また、LLM Observabilityそのものはこちらで紹介した書籍がすごく分かりやすいです。
LLM Observabilityは新しい領域のようで、様々なツールが誕生しています。
私もLLMを使ったRAGを構築しています。開発中にはアプリの性能をあげるために、ドキュメントを改善するべきか、チャンク戦略を見直すべきか、モデルを変えるべきか、通常のアプリ開発アプローチとは別の視点の評価や判断が必要だなと感じていました。
LLMは進化が早く、より優秀なモデルが誕生し性能やコスト変動も激しいです。
モデルを変更した際に、その判断が良かったのか。アプリの挙動を改善したいとき、どのような指標をもとに何を改善するのか。悩ましいです。

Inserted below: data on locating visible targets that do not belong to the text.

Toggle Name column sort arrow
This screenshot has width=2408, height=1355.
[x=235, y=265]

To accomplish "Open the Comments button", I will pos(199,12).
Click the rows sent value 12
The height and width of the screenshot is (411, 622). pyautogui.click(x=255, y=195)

今回はDatadogのLLM Observabilityを試す機会があったので、公式サンプルをベースに体験してみました。
公式サンプル
DatadogのリポジトリにはJupyter Notebookから実行してLLM Observabilityを体験できるサンプルが公開されています。

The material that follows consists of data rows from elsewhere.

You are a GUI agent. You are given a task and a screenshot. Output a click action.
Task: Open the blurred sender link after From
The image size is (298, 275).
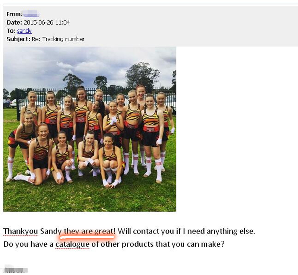click(31, 14)
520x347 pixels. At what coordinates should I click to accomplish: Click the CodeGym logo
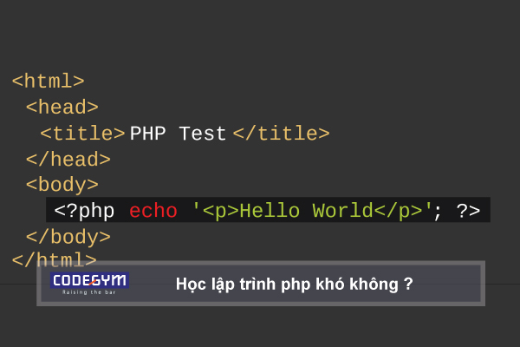coord(89,280)
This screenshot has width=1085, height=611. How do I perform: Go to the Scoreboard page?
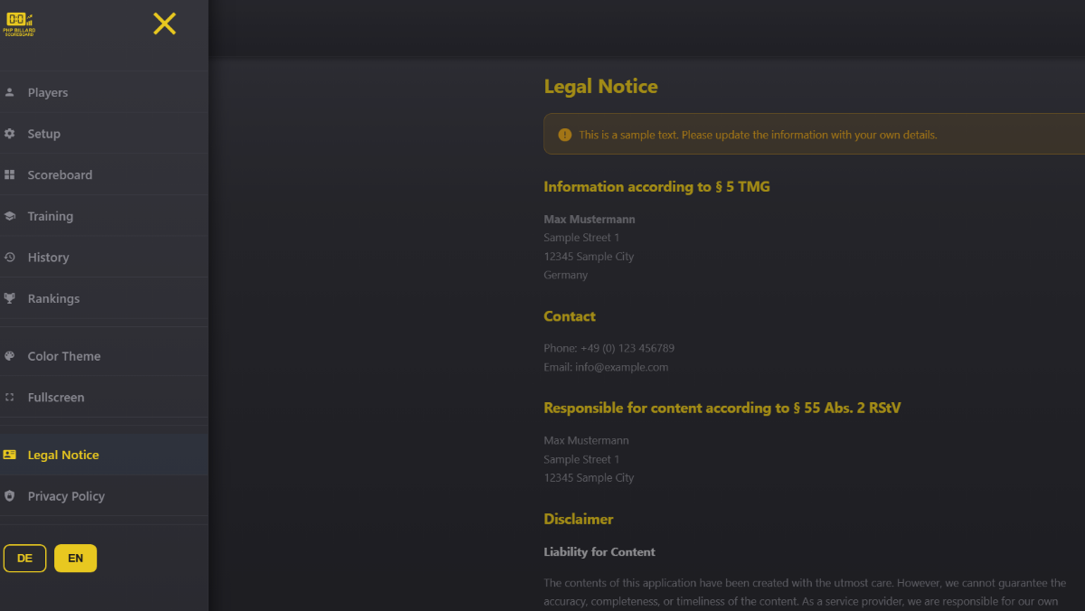coord(60,174)
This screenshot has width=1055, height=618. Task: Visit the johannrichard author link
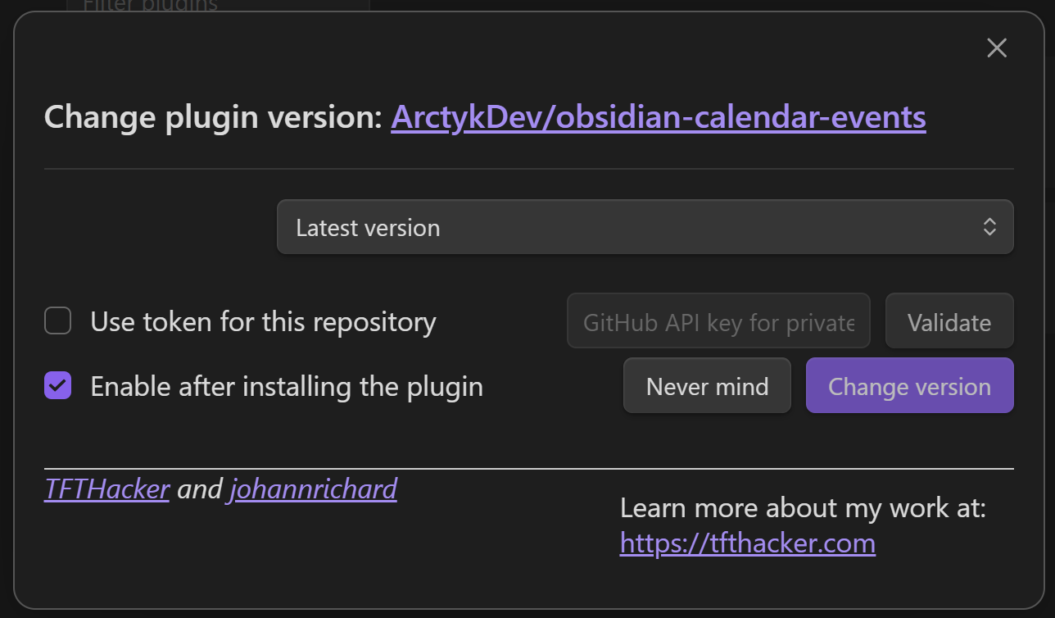point(313,489)
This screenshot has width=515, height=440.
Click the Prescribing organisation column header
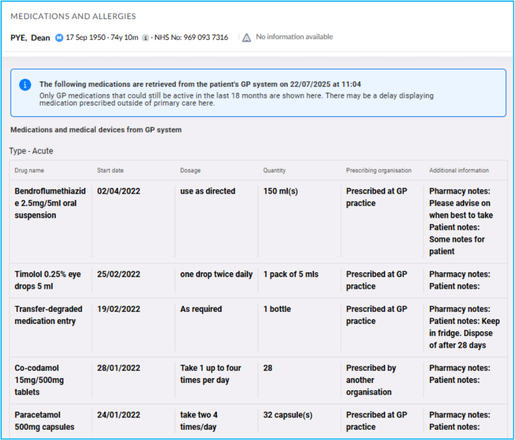coord(378,170)
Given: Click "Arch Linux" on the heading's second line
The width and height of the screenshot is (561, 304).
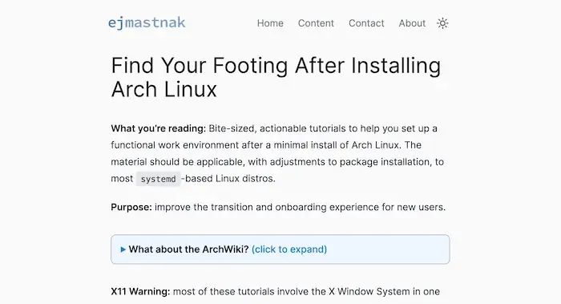Looking at the screenshot, I should (163, 89).
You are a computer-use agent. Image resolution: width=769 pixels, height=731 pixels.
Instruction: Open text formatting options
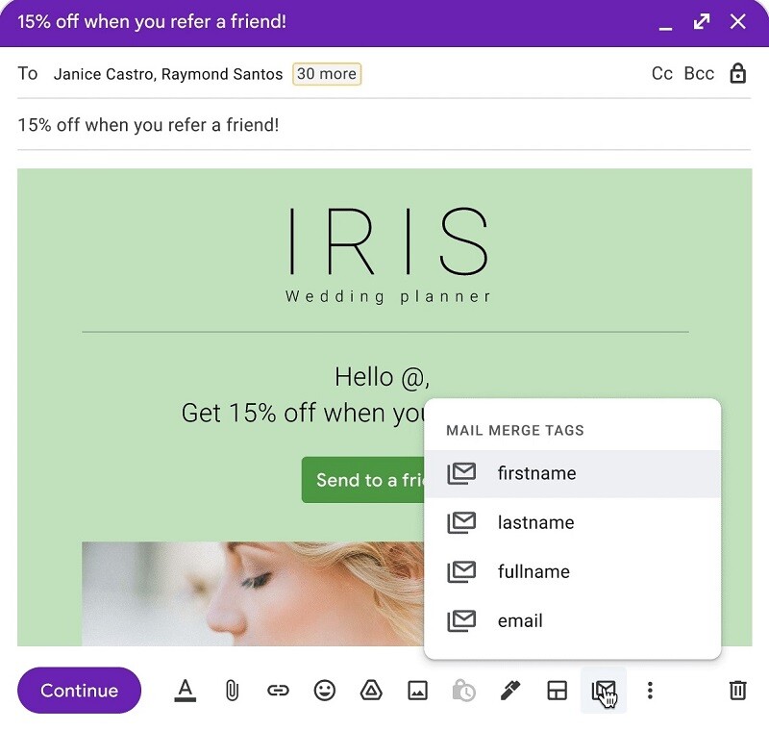pyautogui.click(x=186, y=690)
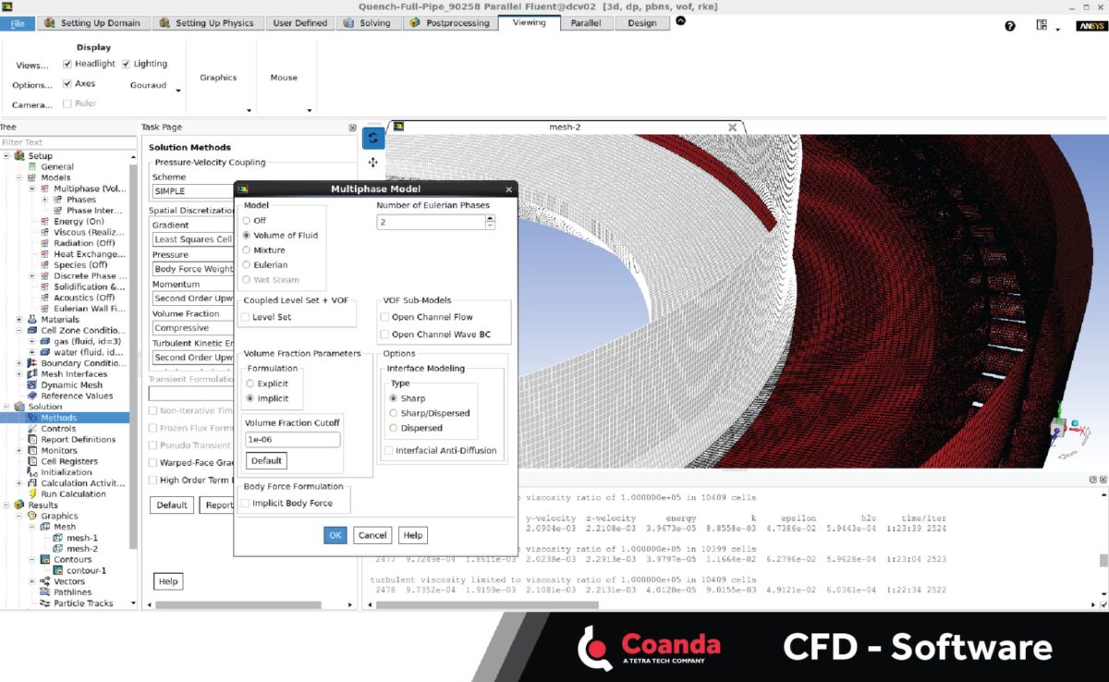Click OK in the Multiphase Model dialog
The width and height of the screenshot is (1109, 682).
335,534
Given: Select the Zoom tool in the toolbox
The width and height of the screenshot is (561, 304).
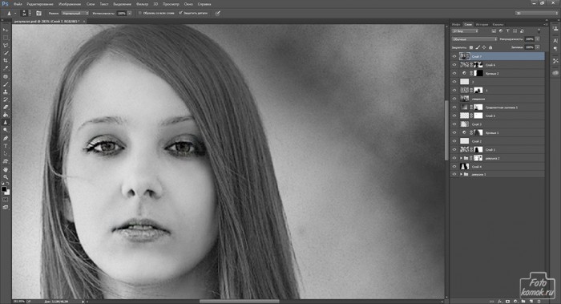Looking at the screenshot, I should tap(6, 177).
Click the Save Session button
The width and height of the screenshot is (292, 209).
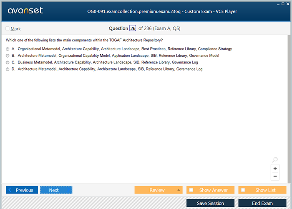point(210,204)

それ利用してLLM Observabilityを体験してみます。
セットアップ
リポジトリをダウンロードし、python環境をセットアップ、環境変数を設定するだけで動作します。
環境変数の設定
.envファイルを作成し環境変数を設定します。
OPENAI_API_KEY=Open AIのAPI Key
DD_API_KEY=DatadogのAPI Key
DD_SITE=ap1.datadoghq.com
DD_LLMOBS_AGENTLESS_ENABLED=1
DD_LLMOBS_ML_APP=onboarding-quickstart
アプリはOpen AIを呼び出すのでAPI Keyが必要です。
DD_LLMOBS_AGENTLESS_ENABLEDを指定することでDatadog Agentなしで利用できるようです。
リポジトリの構成
リポジトリは4つのNoteBookで構成されています。
- 1-llm-span.ipynb
- 2-workflow-span.ipynb
- 3-agent-span.ipynb
- 4-custom-evaluations.ipynb
それぞれためしてみます。
1-llm-span.ipynb
このNoteBookでは基本的なLLMスパンのトレースを体験できます。
コード前半で環境変数の読み取りとddtraceのllmobsを有効にしています。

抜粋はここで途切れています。